> **Data excerpts**:
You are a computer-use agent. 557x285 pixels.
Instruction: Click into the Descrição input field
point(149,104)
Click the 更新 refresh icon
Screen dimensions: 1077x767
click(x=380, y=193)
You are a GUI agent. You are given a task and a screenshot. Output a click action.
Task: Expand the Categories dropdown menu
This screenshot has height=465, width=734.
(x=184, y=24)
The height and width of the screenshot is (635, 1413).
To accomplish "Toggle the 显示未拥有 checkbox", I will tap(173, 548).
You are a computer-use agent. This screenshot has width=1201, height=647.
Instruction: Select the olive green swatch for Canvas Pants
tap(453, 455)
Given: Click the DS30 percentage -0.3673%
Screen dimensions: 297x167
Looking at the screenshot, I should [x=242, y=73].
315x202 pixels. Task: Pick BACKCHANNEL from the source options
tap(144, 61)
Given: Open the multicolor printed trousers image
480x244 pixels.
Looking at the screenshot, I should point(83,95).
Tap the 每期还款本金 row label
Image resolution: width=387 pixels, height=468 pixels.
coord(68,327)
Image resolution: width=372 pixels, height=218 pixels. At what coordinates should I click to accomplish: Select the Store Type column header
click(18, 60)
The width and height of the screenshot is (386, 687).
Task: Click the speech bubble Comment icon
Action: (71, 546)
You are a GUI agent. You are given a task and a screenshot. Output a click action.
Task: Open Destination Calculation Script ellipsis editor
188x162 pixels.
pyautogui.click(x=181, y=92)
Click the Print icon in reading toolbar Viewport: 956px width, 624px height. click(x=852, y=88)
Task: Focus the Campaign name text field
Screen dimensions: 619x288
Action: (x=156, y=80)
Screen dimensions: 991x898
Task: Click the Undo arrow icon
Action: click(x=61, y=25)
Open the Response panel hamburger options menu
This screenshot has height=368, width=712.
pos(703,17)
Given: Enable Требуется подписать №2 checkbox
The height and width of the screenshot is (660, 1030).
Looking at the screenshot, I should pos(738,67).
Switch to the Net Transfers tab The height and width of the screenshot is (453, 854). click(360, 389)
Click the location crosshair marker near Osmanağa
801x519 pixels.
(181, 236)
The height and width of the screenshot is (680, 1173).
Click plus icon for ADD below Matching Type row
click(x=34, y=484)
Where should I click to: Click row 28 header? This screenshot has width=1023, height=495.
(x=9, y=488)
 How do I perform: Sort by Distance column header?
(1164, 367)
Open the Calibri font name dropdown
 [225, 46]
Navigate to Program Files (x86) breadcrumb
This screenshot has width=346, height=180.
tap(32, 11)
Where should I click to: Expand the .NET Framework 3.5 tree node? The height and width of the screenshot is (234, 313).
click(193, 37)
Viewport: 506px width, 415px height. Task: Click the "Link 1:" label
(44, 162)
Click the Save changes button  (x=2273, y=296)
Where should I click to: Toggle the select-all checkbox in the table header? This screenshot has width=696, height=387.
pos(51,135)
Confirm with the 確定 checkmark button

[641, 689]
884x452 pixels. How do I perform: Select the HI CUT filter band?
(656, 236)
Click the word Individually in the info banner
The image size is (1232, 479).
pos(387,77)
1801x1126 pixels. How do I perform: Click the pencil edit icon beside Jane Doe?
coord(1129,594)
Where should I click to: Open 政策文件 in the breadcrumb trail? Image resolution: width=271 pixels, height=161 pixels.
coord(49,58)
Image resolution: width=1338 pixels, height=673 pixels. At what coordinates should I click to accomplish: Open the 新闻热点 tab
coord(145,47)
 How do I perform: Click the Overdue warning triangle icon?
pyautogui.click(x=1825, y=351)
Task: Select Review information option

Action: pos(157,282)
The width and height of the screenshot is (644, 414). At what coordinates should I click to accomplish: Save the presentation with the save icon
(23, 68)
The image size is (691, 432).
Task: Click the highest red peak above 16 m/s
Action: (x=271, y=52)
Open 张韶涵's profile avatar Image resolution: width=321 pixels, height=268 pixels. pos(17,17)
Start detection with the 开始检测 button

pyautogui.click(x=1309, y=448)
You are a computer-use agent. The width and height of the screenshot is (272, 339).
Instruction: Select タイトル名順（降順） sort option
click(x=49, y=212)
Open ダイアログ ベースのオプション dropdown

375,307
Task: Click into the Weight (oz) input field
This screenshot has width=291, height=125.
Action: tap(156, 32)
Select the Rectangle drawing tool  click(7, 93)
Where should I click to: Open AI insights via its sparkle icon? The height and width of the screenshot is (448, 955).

> **WHAT IS NEEDED**: Your answer should consist only of the lines above between the line holding "This screenshot has height=368, width=712." and the line holding "Click the location", inclusive, each transcribed exactly.

> **OUTPUT BELOW**:
This screenshot has height=368, width=712.
pos(703,17)
Given: Enable Требуется подписать №2 checkbox
The height and width of the screenshot is (660, 1030).
Looking at the screenshot, I should pos(738,67).
Switch to the Net Transfers tab The height and width of the screenshot is (453, 854). click(360, 389)
Click the location crosshair marker near Osmanağa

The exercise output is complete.